Search Remains the Best Business in History

The status of "best possible business" is a moving target. "Put a stamp of approval on structured products that were basically designed around getting your stamp of approval" made Moody's and S&P lots of money in the 2000s, with the added benefit of continuously reinforcing their brand name. As it turned out, associating their brand name with these products eventually backfired. Fannie and Freddie also had a very nice business back when the implicit government guarantee was a hypothetical and the resulting cost of capital was very real. Transforming assorted commodity food products, like corn syrup, food coloring, and caffeine, into Coca-Cola, the universal drink, was a contender for a long time, but hasn't produced lolapalooza results in a while. Some great companies are products of circumstance, like Chinese banks in the late 90s: run-proof because of government backing, with a low ceiling on what deposits earned, strict restrictions on other investment opportunities, and plenty of high-return opportunities to back infrastructure. Now some of those same banks are the shock absorbers of choice for the Chinese government.

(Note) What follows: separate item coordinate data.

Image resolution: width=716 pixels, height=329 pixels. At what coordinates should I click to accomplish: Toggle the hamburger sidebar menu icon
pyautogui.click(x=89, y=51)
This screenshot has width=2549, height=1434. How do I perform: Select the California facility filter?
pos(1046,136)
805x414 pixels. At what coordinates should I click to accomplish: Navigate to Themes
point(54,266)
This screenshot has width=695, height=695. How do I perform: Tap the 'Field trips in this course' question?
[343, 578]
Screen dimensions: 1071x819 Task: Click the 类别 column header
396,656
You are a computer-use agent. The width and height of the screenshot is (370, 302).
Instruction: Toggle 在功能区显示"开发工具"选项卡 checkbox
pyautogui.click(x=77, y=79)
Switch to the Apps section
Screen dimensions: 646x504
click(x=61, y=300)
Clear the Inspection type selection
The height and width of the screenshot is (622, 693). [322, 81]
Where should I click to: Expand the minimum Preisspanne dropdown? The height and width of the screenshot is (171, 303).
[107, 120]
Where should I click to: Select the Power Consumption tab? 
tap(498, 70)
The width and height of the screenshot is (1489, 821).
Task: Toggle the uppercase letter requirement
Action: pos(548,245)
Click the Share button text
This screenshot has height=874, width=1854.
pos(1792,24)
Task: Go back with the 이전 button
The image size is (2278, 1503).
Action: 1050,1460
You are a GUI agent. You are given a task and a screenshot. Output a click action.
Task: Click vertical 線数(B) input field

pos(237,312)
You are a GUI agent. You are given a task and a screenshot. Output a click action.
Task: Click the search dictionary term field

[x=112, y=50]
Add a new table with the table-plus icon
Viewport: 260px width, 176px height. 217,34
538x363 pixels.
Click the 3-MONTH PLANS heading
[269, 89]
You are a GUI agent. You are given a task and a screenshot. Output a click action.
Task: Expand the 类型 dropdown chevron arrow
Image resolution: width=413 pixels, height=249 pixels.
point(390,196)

If you're trying to find an enduringly good business, you want one that tends to get better over time. There are plenty of ways that can happen: you could high fixed costs and low marginal costs, such that with enough scale you can undercut any competitor; you might have compounding data (and marketplace) advantages, where usage of your product makes it better for the next user; and it would be nice if you had some kind of scale-driven form of price discrimination, where paying customers are encouraged to pay roughly what they think the product is worth. Best of all would be if this business were simultaneously positioned to take advantage of some secular economic or technological trend, and were also able to accelerate some of those trends. As a bonus, it would be great if this business led to good distribution for ancillary businesses, maybe creating opportunities to commoditize various complements and use them to accelerate the core business.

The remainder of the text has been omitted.